By middle school, she was the only student at her level of disability in her class. She was one of a kind. I decided I didn't care about IQ tests, and a lot of self-help skills were not going to happen. I was tired of them testing her on what she could not do, instead of valuing what she could do. I used the IEP to protect her rights and opportunities, but didn't expect them to teach her much.
But I persisted in providing her opportunities to learn through play and on her own terms at home, and over time her skills became functional. She turns lights on and off, puts laundry in baskets, garbage in the trash can, and mail in the mailbox. It's her job to carry the plastic basket in the grocery store, put things on the counter (usually with a bang), and carry the bag of groceries home. And Renee communicates with me very well, just not in English.

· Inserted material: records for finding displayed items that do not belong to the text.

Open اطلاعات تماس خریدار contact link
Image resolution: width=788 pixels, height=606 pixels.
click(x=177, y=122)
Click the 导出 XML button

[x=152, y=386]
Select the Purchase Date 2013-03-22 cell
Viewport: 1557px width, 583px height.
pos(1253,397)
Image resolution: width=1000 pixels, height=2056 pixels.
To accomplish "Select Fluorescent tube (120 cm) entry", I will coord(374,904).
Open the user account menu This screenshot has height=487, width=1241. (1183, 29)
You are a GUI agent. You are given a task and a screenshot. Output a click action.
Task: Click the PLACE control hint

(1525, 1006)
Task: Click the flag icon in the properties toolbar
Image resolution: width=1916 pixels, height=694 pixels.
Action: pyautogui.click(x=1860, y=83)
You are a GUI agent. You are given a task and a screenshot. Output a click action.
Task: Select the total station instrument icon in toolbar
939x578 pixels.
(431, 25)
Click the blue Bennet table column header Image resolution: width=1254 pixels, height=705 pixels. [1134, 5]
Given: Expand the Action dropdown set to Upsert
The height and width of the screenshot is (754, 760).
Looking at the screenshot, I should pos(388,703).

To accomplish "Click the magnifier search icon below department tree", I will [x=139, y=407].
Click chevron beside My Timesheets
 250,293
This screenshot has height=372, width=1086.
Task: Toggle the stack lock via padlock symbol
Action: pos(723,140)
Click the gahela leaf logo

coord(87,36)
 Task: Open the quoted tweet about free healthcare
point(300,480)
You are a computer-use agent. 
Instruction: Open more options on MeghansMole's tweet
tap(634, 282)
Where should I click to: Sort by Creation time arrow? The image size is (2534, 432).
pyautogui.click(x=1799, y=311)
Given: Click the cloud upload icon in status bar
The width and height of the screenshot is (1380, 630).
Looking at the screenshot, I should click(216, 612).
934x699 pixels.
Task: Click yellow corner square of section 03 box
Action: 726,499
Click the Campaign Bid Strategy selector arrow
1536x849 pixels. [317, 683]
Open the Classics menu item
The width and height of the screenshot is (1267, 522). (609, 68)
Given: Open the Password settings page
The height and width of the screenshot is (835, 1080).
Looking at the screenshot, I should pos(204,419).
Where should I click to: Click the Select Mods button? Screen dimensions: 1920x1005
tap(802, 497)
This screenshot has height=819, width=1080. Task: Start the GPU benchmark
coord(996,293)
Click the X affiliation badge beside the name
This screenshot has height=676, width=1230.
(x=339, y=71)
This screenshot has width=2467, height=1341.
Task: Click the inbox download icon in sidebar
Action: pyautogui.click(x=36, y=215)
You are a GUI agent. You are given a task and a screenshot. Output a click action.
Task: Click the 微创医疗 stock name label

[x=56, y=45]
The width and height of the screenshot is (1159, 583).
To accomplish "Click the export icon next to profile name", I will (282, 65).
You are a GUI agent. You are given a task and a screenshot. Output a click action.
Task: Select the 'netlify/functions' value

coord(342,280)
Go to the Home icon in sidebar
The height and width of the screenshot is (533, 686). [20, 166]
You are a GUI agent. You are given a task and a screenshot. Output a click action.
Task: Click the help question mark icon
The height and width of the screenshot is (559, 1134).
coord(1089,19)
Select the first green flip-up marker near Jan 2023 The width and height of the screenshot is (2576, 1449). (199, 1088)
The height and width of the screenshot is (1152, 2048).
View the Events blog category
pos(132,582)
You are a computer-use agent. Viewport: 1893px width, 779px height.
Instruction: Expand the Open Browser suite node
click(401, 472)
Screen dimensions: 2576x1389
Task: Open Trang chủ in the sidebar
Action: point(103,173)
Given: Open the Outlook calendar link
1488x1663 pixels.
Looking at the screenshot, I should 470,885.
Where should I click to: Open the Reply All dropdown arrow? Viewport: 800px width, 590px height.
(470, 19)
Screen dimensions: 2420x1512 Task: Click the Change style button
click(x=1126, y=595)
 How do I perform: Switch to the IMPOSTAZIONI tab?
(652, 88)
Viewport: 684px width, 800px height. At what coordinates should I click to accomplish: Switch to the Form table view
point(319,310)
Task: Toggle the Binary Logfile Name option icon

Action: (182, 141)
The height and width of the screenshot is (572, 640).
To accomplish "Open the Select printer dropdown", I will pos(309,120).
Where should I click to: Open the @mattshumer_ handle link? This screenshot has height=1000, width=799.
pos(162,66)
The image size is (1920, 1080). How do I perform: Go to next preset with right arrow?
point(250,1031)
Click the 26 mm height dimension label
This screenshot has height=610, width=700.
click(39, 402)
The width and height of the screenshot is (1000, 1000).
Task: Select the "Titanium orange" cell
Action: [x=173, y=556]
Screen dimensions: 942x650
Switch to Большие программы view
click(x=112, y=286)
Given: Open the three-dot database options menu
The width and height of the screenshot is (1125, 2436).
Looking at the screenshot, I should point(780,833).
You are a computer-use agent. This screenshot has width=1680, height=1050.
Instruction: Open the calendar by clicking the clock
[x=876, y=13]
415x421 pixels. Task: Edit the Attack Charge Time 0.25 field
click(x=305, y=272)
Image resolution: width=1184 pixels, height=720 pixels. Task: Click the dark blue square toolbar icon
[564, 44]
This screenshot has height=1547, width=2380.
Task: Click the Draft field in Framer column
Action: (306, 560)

Today, her adult day program has to have goals, and insists that she must learn to wash her hands. They complained that it took a long time to get her to do it; that she was dependent on a lot of physical and verbal prompts. They worried that they just didn't know how to teach her. I explained that Renee loves to play in the water and wants to get as much attention from the staff as possible. Renee had a goal, too, and she has achieved it. She is retarded, but she isn't stupid.
Renee is very happy. She can do a lot more then anyone ever thought she could. She now "gets" the whole concept of cause and effect. She can feed herself, play for hours without frustration, and hold the hand-held shower. She can take her clothes off, and put socks on her feet and hands. And she thinks the remote control for the automatic garage door is wonderful!
We must remember to respect our children for who they are. Communicate with them the way they communicate. Support their learning in the way they learn, and be mindful of whose goals we are trying to achieve. Raising kids takes love, patience, and a sense of humor. It is also the hardest and most fun you will ever have.